──────── Extract to read ────────

You only quoted part of my post. I did define it. Please read my other posts before you reply.

 

[entropy1]

You only quoted part of my post. I did define it. Please read my other posts before you reply.

I did read them. I must say I'm a little confused. Does QM only take place around the Eiffel tower? Or must all QM related experiments be reducible to Eiffel tower coin tosses?

 

[bhobba]

I don't know why this thread has gone on for so long. At present for many pseudo random number generators we have tests that tell us its not random - but many is not all - some pass the lot:
file:///C:/Users/William/Downloads/tuftests.pdf

So the answer is right now we can't tell if a sequence is really random or not - that may change of course.

Thanks
Bill

 

[entropy1]

What I'm wondering: we can't predict an individual outcome of a random variable, but we make assumptions about ensembles of oucomes of a r.v. that in practice can be approached arbitrarily accurate by theory. So is that a property of randomness/probabilistics?

I am thinking of entanglement and correlations, where the correlations seem to have a tangible regularity.

 

[andrewkirk]

Do you think it is possible that some grander theory than QM will avoid random (see post #108) outcomes for measurements for spin?

I can imagine there being such a theory. Whether humans can ever come to know such a theory is a different question, to which I suspect the answer is No.

Not even super determinism will accomplish that.

It sounds like you're thinking of 'super-determinism' as a Theory. In my experience, when that phrase is used, it is not referring to a complete theory, but at most an aspect of a theory.

A theory may state that certain things are random variables.

──────── Information supplied ────────

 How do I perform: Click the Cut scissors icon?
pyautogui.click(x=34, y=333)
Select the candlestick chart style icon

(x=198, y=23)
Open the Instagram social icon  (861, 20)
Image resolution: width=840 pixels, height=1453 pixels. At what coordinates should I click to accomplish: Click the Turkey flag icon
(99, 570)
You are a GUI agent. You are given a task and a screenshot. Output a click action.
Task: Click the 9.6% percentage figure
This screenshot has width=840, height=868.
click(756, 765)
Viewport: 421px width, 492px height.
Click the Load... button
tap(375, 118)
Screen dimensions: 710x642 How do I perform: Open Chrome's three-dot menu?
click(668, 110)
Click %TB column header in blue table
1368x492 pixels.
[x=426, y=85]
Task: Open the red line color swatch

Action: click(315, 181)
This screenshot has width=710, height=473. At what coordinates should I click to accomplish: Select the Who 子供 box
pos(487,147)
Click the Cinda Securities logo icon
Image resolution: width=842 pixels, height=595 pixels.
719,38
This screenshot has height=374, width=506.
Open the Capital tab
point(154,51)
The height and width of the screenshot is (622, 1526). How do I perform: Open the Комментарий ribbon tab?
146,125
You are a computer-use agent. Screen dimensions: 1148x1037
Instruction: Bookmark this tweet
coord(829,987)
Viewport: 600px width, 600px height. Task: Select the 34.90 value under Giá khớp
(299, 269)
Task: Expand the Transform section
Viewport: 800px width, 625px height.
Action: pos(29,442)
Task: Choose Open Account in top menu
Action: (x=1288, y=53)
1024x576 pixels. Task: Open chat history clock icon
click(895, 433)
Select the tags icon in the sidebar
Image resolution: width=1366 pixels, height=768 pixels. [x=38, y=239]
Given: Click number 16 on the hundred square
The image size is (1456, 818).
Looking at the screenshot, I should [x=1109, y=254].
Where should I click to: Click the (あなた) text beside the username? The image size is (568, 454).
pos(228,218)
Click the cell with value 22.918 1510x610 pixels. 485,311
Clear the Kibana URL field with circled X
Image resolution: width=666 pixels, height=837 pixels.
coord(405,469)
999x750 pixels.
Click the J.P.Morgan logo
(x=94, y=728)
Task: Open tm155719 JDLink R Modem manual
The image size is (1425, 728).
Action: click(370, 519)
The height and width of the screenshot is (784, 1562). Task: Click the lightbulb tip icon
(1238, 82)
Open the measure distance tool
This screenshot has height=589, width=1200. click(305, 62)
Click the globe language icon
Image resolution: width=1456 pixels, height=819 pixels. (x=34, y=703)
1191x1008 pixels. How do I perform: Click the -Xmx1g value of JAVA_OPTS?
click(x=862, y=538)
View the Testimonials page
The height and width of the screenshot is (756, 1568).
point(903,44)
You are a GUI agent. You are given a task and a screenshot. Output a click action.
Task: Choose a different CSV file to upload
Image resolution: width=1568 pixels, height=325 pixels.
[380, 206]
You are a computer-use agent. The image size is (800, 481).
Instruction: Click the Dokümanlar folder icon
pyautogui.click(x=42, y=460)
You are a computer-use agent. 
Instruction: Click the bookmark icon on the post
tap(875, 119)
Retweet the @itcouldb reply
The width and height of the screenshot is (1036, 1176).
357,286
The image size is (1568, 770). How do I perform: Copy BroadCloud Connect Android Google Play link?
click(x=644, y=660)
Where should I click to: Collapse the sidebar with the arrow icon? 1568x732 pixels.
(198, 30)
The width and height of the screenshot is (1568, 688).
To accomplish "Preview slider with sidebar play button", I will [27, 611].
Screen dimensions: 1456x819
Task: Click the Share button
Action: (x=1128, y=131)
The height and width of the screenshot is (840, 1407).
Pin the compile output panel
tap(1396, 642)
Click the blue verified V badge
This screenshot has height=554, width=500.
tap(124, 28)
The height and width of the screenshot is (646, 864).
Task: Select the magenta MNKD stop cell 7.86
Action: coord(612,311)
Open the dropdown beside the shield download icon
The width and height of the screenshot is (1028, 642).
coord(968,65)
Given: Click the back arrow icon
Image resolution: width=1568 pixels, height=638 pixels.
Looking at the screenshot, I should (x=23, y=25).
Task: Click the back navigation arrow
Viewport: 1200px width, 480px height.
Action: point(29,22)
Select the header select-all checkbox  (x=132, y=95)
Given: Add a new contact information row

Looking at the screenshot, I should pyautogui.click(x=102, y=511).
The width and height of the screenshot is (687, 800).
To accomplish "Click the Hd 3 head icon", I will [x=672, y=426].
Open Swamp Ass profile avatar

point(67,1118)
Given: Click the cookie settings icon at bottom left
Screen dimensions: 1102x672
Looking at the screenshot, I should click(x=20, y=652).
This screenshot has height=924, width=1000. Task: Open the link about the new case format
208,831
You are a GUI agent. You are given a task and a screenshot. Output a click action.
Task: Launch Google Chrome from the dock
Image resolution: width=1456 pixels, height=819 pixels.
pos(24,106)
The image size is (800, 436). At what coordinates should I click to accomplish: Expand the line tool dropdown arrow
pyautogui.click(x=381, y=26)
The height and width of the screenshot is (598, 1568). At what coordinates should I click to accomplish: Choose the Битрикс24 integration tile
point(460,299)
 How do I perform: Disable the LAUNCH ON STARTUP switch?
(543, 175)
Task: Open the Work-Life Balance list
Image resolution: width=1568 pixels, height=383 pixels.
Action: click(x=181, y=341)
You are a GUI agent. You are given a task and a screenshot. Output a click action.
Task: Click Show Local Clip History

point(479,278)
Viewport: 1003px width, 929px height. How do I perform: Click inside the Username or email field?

────────

§ **To-do list**
A: List each username that appears in square brackets in the thread about randomness, giving each one only once.
B: Reproduce the lines of the records from the line with "Screen dimensions: 710x642" to the line with "Action: click(315, 181)", both included.

§ **Exercise solutions**
A:
entropy1
bhobba
andrewkirk

B:
Screen dimensions: 710x642 How do I perform: Open Chrome's three-dot menu?
click(668, 110)
Click %TB column header in blue table
1368x492 pixels.
[x=426, y=85]
Task: Open the red line color swatch

Action: click(315, 181)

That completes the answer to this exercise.